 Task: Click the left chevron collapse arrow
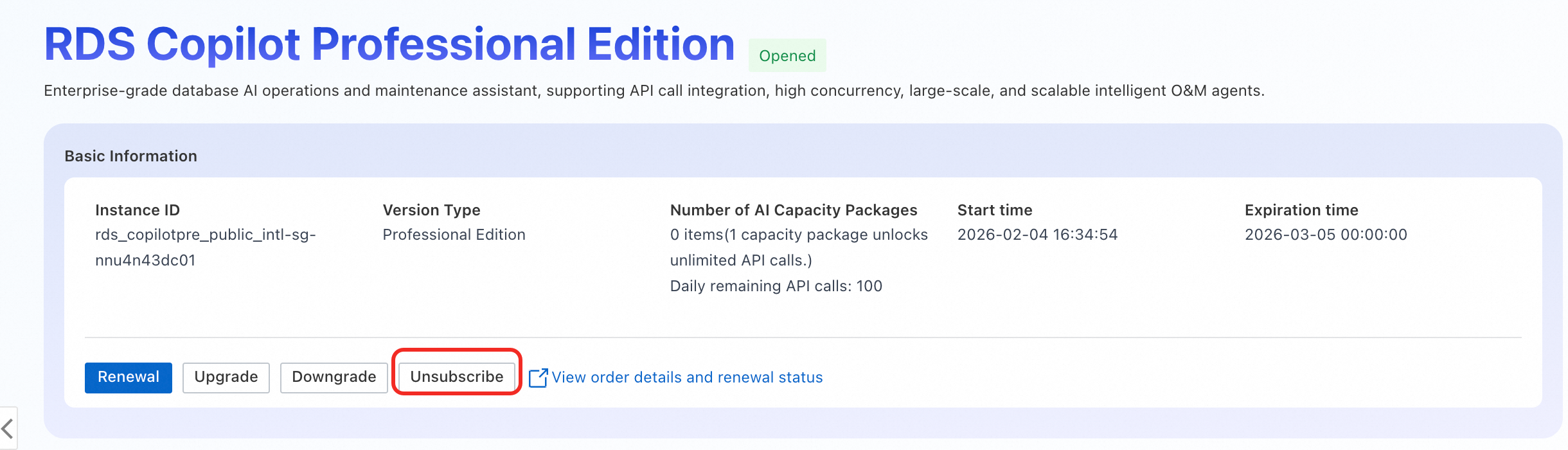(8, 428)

==

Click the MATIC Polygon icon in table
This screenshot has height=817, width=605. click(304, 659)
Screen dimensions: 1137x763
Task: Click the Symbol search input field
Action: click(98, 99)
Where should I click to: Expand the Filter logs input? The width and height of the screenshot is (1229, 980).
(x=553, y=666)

--

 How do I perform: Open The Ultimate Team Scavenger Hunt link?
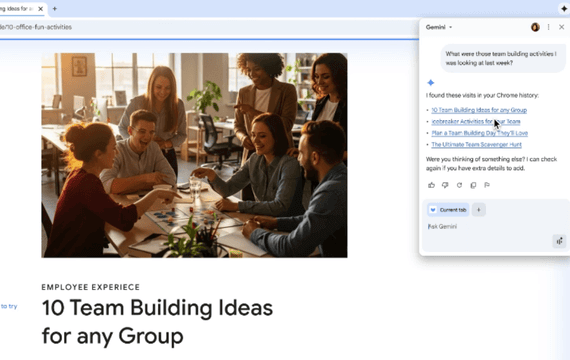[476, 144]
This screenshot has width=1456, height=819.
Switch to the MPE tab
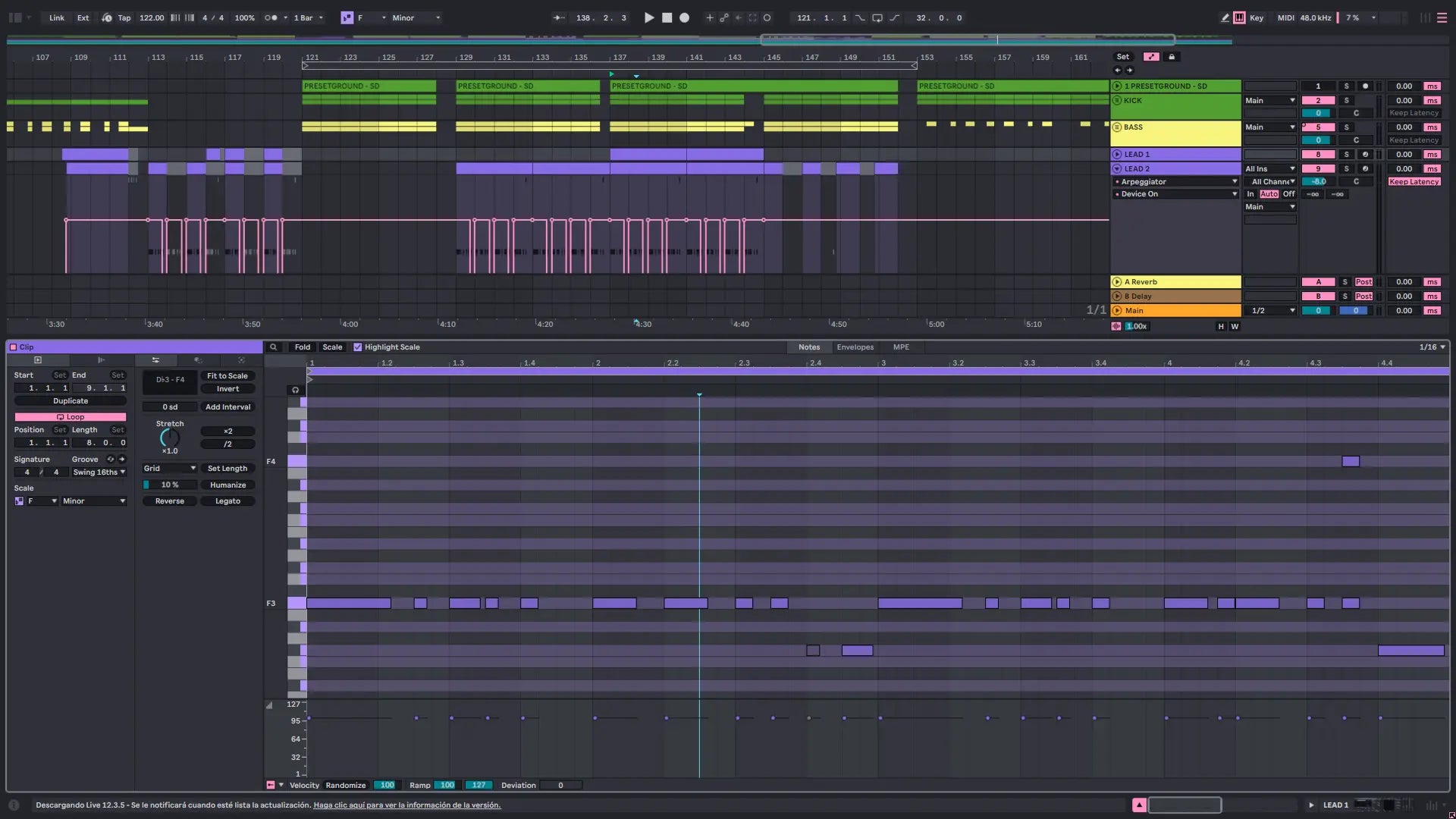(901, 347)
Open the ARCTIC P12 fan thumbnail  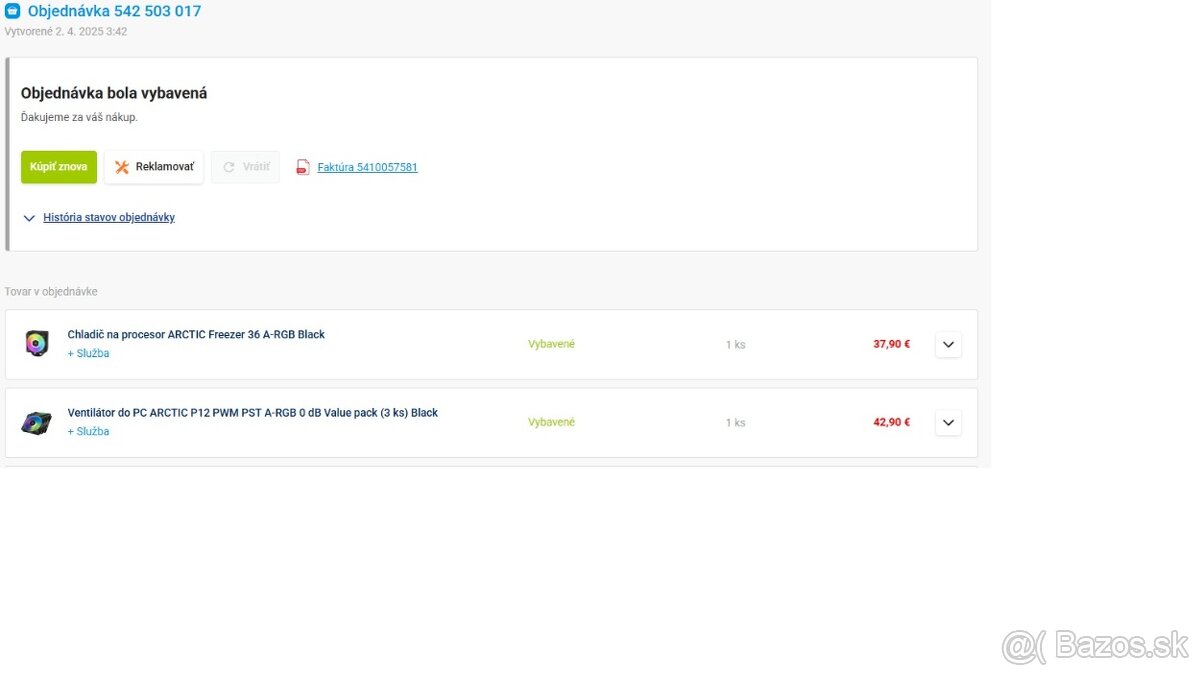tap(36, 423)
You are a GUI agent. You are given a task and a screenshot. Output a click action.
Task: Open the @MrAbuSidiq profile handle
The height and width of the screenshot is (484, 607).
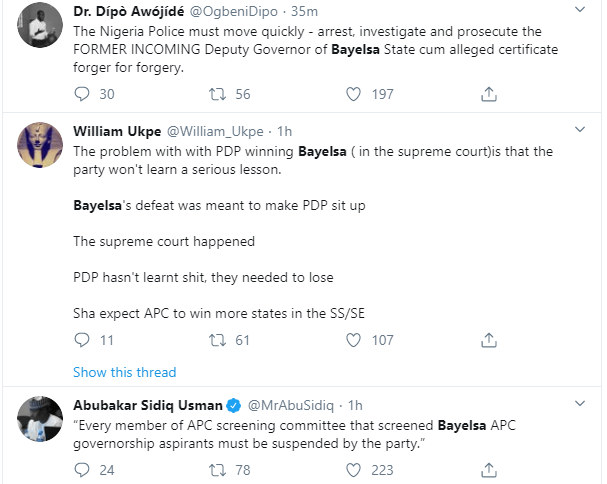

EXERCISE OBJECTIVE:
Find every line in the material above that contains the word "input", and copy each of those lines in full.

CORRECT ANSWER:
Task: Click the Symbol search input field
Where should I click to: Expand the Filter logs input? The width and height of the screenshot is (1229, 980).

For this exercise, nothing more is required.